By Aditi Kantipuly
From the day we are born, we are constantly inundated with information on how to live and our puzzling meaning of our existence. Yet as a society, little is spoken about preparing for inevitable outcomes. While death is a touchy subject for many, I still felt it was necessary to address this, to foster a much needed dialogue.
Not long ago, death robbed an individual very close to my heart, Nihal Bitla. Nihal lost his battle to Progeria at the age of just fifteen. For those who don’t know what Progeria is, it is an accelerated rapid aging disease. I assumed I had no amount of words that could take away from his family’s pain of their loss, and I couldn’t make a difference. I finally had the courage to talk to Nihal’s father yesterday (the first time we spoke in weeks) and I now regret not having picked up the phone earlier. Here’s what I’ve learned in retrospect about reaching out to a family after a death:
Grief is a metamorphosis with an undefined timeline. There will never be the perfect time, nor will you ever find the perfect words. There is no right or wrong in emotions. Rationalizing emotions by offering them a logical reason : “they are in a better place now without the suffering” OR, “she passed away peacefully in her sleep”, all plunge into the arena of justifying why death had occurred. What should you do instead? Try to put yourself in their shoes. By allowing yourself to feel their struggle, you become more empathetic and less entwined with mechanical phrases.
“I understand” is a phrase to use cautiously. The experience of one individual is always different from another. Everyone perceives and experiences the world differently. Raising a medically fragile child within an umbrella of factors such as socioeconomic status, religion and culture can all impact the grieving process. As a result, caregivers, friends, and extended family members all will experience grief differently. Be extra sensitive. You may not always hold the same values or beliefs as the family or your friend who has just lost their loved one.

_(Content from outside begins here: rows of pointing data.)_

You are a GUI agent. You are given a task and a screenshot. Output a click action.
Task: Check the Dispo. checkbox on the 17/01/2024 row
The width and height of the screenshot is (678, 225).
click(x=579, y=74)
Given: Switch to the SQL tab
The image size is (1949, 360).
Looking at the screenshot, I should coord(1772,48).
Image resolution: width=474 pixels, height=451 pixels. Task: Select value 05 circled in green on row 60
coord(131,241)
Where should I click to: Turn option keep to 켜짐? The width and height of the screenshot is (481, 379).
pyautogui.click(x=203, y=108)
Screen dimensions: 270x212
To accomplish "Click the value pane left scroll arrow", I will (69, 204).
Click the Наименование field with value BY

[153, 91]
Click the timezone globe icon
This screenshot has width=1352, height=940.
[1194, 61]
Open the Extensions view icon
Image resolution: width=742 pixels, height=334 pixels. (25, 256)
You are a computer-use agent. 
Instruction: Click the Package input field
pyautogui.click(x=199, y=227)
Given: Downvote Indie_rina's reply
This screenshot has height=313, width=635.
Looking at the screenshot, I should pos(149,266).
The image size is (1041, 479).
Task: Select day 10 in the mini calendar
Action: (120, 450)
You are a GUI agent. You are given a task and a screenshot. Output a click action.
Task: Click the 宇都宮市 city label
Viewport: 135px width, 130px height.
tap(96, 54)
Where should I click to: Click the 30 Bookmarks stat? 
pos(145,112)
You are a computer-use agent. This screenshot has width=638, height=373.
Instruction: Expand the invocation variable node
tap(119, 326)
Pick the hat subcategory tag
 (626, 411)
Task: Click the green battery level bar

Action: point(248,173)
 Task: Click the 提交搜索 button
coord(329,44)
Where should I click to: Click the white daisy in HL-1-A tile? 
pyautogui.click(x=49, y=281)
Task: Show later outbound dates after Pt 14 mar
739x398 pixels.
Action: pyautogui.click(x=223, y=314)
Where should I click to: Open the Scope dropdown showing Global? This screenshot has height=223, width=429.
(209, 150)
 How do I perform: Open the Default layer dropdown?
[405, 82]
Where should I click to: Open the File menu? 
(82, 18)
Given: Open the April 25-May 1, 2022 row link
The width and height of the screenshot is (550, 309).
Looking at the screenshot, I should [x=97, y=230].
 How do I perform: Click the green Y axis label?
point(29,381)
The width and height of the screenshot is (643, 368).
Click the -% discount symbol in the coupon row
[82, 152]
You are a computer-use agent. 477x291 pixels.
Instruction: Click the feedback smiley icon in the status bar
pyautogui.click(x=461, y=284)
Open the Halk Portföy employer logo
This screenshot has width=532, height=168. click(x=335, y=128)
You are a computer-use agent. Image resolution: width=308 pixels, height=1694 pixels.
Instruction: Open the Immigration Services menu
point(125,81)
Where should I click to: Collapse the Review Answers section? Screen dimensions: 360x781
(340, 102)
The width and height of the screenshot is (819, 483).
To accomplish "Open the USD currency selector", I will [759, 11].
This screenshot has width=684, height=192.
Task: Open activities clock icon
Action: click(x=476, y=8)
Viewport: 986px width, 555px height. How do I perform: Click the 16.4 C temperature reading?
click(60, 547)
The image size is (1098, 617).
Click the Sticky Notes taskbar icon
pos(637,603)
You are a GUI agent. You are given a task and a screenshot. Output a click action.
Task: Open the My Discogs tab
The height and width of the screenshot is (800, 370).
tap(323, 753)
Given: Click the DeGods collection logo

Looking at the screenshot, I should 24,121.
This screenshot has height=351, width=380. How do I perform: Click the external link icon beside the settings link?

Find purpose in the moments you shared together. While these conditions might be rare, the strength and resilience that unifies a rare disease community is not. When we hear about untimely deaths, we are often swift to offer prayers and support, sometimes not even knowing who they were or what they stood for. Although, I’d only very recently met Nihal, in our few interactions, he profoundly influenced who I am today. Nihal personified passion in his artwork and he unequivocally understood what it meant to “live in the now.” Honoring someone’s life means having those values continuing to live through you.
Nihal, you will always remain relevant and like this picture you drew of the Taj Mahal, a timeless wonder, you will remain timeless in our hearts.